World Individual championships
In 1973 he qualified for his first Speedway World Championship in Chorzów, Poland. Peter again qualified for the World Final in 1974 finishing in equal fourth place with a creditable nine points. He did however win the British League Riders Championship (BLRC) at Hyde Road. The 1975 World Final was held at Wembley but resulted in disappointment for Collins who again finished just off the podium. The 1976 final proved to be the highlight of his career however as he became World Champion with fourteen points in Katowice, Poland.  In 1977 however, he was injured whilst riding at his home track, badly breaking his leg.  He attempted to defend his title, in extreme pain and unable to walk without crutches; he narrowly missed out, finishing second.

World Pairs Championships
Collins won four World Pairs Championship titles during his career, all with different partners, whilst riding for Great Britain or England. The 1977 title was won on his home Belle Vue (Manchester) track with Malcolm Simmons. In 1980 he partnered Dave Jessup to victory in Krsko, Yugoslavia. Yorkshireman Kenny Carter was his partner in Gothenburg in 1983 whilst he was paired up with fellow Mancunian Belle Vue Ace Chris Morton for his final pairs title in 1984 at Lonigo in Italy. He also finished second with Carter to the American pairing of Bobby Schwartz and Dennis Sigalos in the 1982 World Pairs Final in Sydney.

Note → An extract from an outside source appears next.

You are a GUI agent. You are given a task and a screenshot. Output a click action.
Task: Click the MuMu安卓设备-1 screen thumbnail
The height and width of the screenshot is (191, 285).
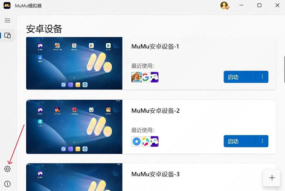[74, 63]
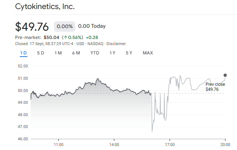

England's win in the 1983 World Pairs Final was considered lucky. Collins was lucky to be allowed to re-start Heat 10 against Denmark (Erik Gundersen and Hans Nielsen) after video replays suggested that he had simply mis-judged the slick Ullevi track going into the first turn after the start and had fallen causing the race to be stopped. With Collins luckily still in the race, the extra two points England gained as a result of their 5–0 win over the Danes (Nielsen had a tape exclusion on the re-run while Gundersen had an engine failure after comfortably leading for 2¾ laps) would prove crucial as England defeated Australian pair Billy Sanders and Gary Guglielmi by just one point to win the title. Ironically, later in the meeting Sanders (to that point undefeated on the day) had like Collins fallen on the slick track in turn 1 of their heat against the West Germans. Although he had let Collins re-start after falling, the FIM referee of the meeting, Australian Sam Bass, had no hesitation in excluding his fellow countryman from the re-run which was ultimately won by Guglielmi. With the West Germans out of form at Ullevi it was likely Australia would have scored a 5–1 result had Sanders not been excluded. Ultimately, both decisions by Bass helped England secure their record 6th World Pairs title.

World Team Cup
Collins was a five time World Team Cup champion. His first title came with Great Britain in 1973 at Wembley just two weeks after his World Final debut in Poland. His four other wins came riding for England in 1974 (Wrocław, Poland), 1975 (Norden, West Germany), 1977 (Wrocław) and 1980 (Wrocław). He also finished second in 1978 (Landshut, West Germany), 1983 (Vojens, Denmark) and 1984 (Leszno, Poland).

After Speedway
On his retirement, he became part of the team responsible for saving the club following the sale of the Hyde Road stadium, and taking the team back to their then original home on Kirkmanshulme Lane. He also became a respected television commentator with Sky Sports.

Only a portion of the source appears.